TSB Genel Sekreteri Özgür Obalı da bir Televizyon kanalına verdiği demeçte, Gri Sigorta ile Mellce Sigorta’ya neden el konulduğunu ve bundan sonra yapılacakları anlattı.  

Sigortacılığın ciddi bir iş olduğuna vurgu yaparak sözlerine başlayan Obalı, “Aynı zamanda sigorta, regüle bir sektör. Dolayısıyla regülatörün (SEDDK) önemli fonksiyonları var. Bunlardan bir tanesi sigorta sektörünün doğru yönde gittiğinden emin olmak. Bunu sigortalılar ve sektör lehine sağlamak. SEDDK, gerekli kanun ve düzenlemeleri çıkarır ve bunları uygular. SEDDK’nın gözetim, denetim ve düzenleme fonksiyonları var” dedi.

KIRMIZI KART!

Obalı, el konulma nedeniyle ilgili de şunları söyledi: “SEDDK’nın fonksiyonlarına bakmak lazım. Bu çerçevede baktığımız zaman birtakım kanunlar düzenlemiş ve bunlara uyulmasını talep etmiş. Bu talepler çerçevesinde de sektörün aslında sigortalılar lehine gitmesini sağlıyor. SEDDK bunun olamadığını gördüğü noktada da müdahale hakkını kullanıyor. Bu da onlardan biri. Bunu uyarı vermek ve yönetime adam atamak gibi daha görünmez yaptığı opsiyonlar da söz konusu. Adil rekabeti sağlamak ve sektörün aslında raydan çıkmasına engel olmak için doğru zamanı ve doğru müdahaleyi yapmak aslında en önemli görevi regülatörün zaten. Kanun çıkarır, uygular, yapılması gerekenleri izler. Eğer oyun kuralına birtakım aykırı davrananlar varsa da kırmızı kart gösterir.”

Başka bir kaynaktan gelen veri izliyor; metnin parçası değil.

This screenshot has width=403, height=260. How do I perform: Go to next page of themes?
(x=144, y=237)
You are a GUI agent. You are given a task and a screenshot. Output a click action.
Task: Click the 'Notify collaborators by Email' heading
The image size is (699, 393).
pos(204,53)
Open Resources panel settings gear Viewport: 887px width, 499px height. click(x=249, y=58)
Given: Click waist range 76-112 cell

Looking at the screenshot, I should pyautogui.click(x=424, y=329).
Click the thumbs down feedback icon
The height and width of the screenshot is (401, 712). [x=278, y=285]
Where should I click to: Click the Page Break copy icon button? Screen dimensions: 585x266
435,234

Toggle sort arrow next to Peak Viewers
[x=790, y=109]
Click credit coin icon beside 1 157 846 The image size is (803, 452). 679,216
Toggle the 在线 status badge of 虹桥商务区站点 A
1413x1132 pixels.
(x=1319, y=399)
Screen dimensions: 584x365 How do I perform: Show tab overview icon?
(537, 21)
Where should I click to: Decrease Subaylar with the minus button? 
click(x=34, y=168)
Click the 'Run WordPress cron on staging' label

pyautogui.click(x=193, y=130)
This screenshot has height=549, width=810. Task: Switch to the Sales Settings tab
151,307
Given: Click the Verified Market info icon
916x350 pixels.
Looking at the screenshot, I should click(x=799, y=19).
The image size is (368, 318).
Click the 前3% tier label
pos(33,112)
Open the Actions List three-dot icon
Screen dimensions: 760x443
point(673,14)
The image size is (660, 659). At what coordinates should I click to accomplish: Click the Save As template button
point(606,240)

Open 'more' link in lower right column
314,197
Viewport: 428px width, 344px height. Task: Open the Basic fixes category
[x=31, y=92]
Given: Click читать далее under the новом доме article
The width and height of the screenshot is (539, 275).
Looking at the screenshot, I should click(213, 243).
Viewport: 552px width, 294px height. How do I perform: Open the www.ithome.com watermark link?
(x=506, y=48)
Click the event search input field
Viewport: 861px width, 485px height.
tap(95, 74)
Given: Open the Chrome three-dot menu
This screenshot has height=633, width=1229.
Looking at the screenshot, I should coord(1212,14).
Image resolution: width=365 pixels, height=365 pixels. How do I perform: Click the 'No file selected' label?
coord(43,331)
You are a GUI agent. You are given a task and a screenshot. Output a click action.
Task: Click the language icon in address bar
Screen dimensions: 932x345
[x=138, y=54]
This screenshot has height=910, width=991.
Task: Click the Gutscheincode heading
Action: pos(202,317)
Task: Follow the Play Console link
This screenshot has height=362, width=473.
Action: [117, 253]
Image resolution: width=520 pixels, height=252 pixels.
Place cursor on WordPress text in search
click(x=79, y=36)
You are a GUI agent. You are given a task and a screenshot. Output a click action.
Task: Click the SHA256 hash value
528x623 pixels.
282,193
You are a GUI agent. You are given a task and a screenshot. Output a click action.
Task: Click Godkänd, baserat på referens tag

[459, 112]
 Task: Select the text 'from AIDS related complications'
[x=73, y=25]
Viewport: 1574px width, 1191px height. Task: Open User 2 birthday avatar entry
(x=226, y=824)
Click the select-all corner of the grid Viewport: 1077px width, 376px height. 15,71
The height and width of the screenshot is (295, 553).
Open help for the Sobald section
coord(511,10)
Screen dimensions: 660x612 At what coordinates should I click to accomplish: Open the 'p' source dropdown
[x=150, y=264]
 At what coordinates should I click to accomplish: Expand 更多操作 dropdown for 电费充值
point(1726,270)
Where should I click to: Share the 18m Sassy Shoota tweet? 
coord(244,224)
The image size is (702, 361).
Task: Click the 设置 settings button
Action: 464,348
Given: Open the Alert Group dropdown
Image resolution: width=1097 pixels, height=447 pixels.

BUNDAN SONRA NELER YAPILACAK?

Her iki şirketin kestiği poliçe sayısının 130 bin civarında olduğunu söyleyen Obalı, bundan sonra yapılacaklarla ilgili de “Çok ciddi sorun oluşturacak bir rakam değil. Çoğunluğu kasko olan poliçeler için bundan sonra nasıl bir yol izleneceği üzerinde çalışılıyor. Sigortalıların zarar görmemeleri konusunda birtakım formüller söz konusu. Bunlardan biri, sigortalının kabul etmesiyle poliçe iptaline gidilebilir. Bu noktada gün hesabıyla, kalan primler sigortalıya iade edilecek. Mağduriyetler bu şekilde giderilecek” diye konuştu.

GÜVENCE HESABI NEDİR?

Her iki şirketin aktarıldığı Güvence Hesabı’yla ilgili de bilgi veren Obalı, “Kanunsal yaptırımları farklı olsa da bankacılıktaki karşılığı TMSF gibi bir kurum. Sigortalıların hak ve alacaklarını korumak üzere kurulmuş bir fon. Sigorta şirketleri, ürettikleri primi belli oranda bu fona aktarıyorlar ve bu tip zor durumda kalındığında gerekli olan yükümlülükler bu fondan karşılanıyor. Güvence Hesabı, kamunun bir kurumu. Hem kamunun hem de sigorta şirketlerinin belirlediği yöneticiler güvence hesabını yönetiyor. Güvence hesabının esas yükümlülüğü zorunlu sigortalar. Mağdur olan zorunlu sigorta poliçesi sahiplerinin mağduriyeti bu fondan karşılanıyor” şeklinde açıklama yaptı.